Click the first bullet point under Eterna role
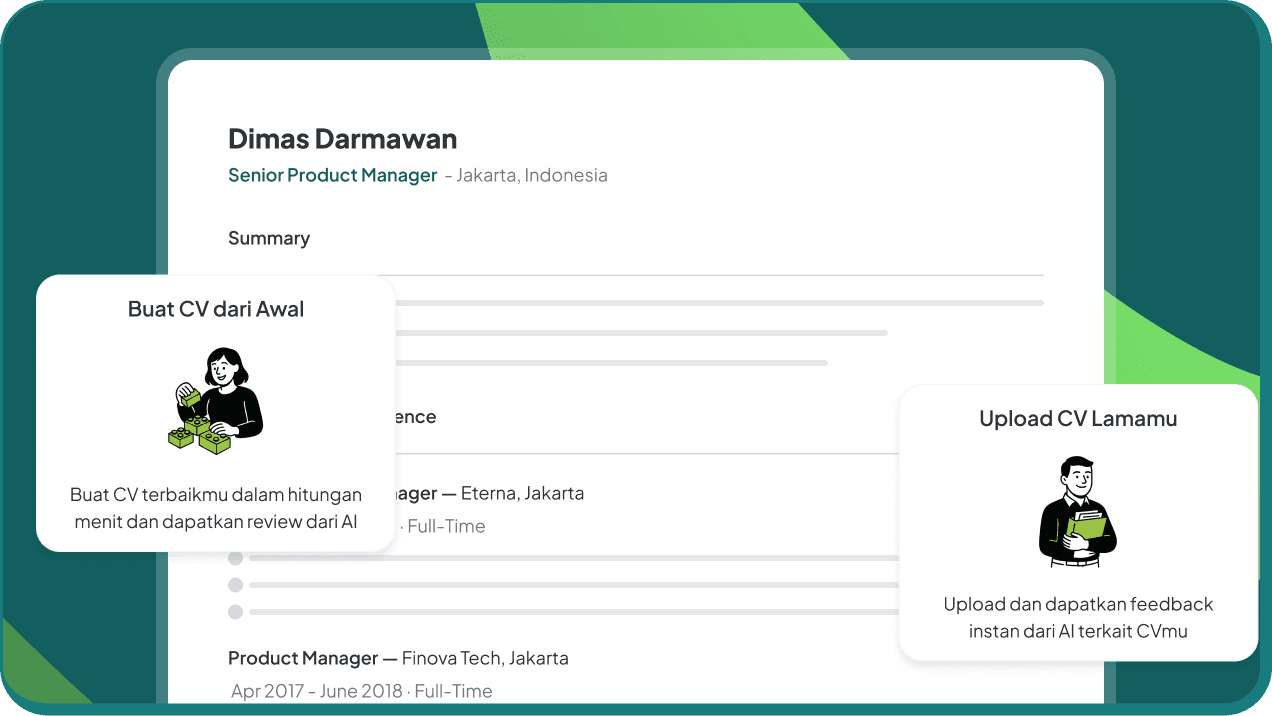The image size is (1272, 716). click(x=235, y=558)
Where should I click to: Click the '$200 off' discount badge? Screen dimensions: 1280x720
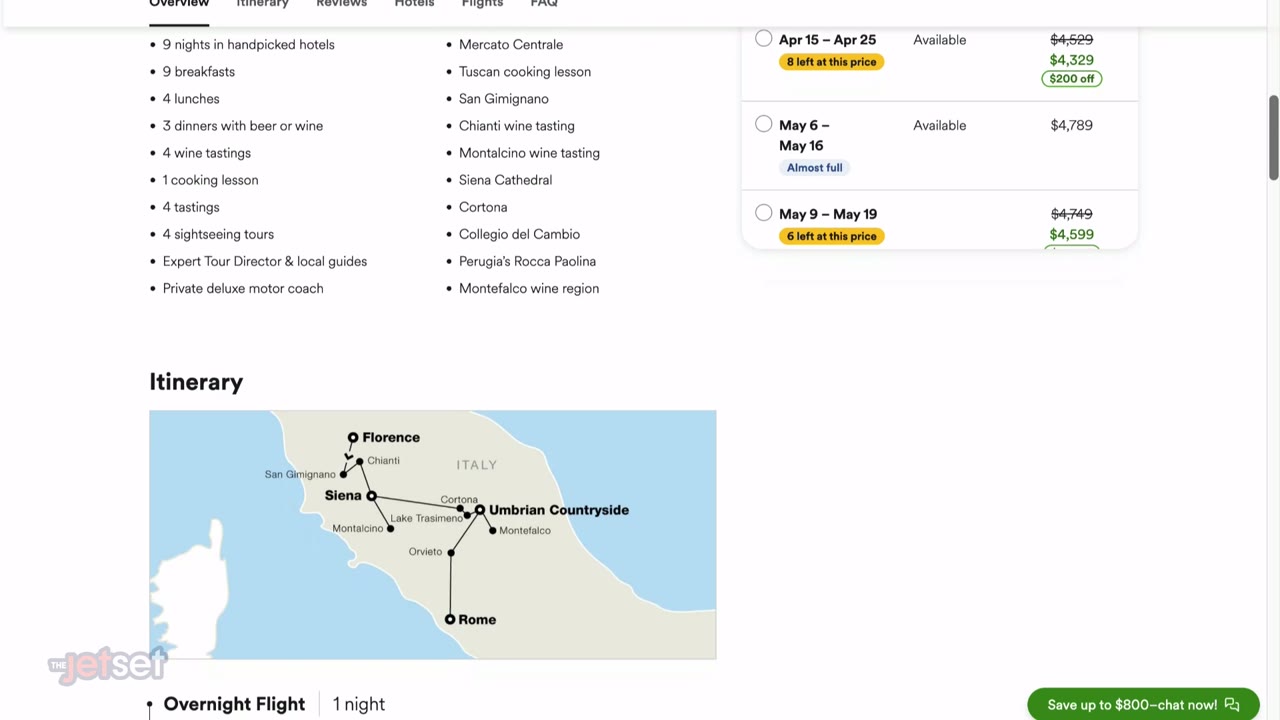point(1071,79)
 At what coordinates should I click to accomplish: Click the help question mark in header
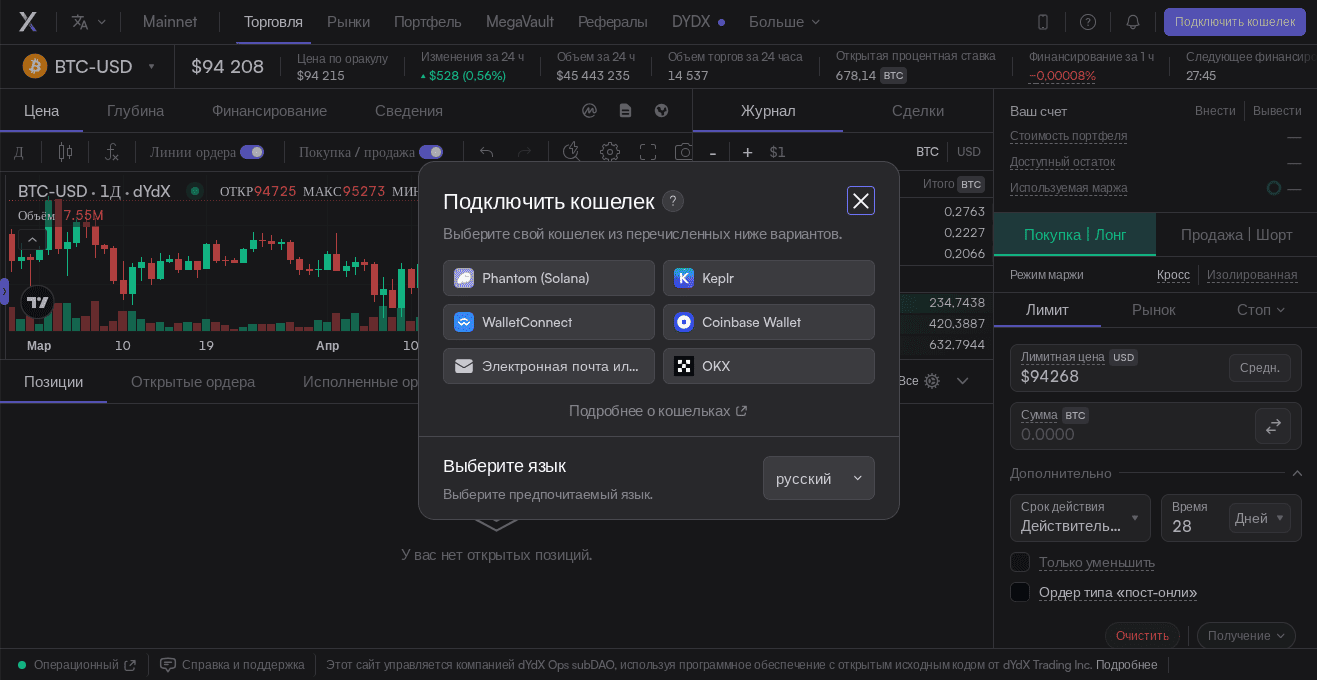[x=1088, y=22]

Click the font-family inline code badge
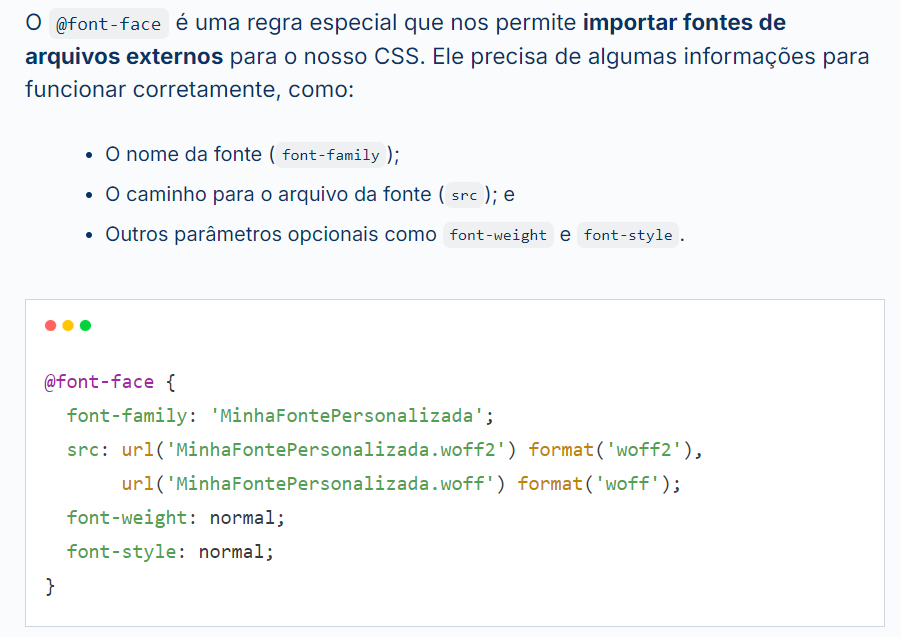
=-=-=
*Exercise description*
All of the entries, apart from the pictures, must be returned exactly.

*Solution to the problem*
Click the first bullet point under Eterna role
The image size is (1272, 716). click(x=235, y=558)
Where should I click to: Click the '$200 off' discount badge? Screen dimensions: 1280x720
point(1071,79)
 At what coordinates should I click to accomplish: Click the help question mark in header
[x=1088, y=22]

Click the font-family inline code badge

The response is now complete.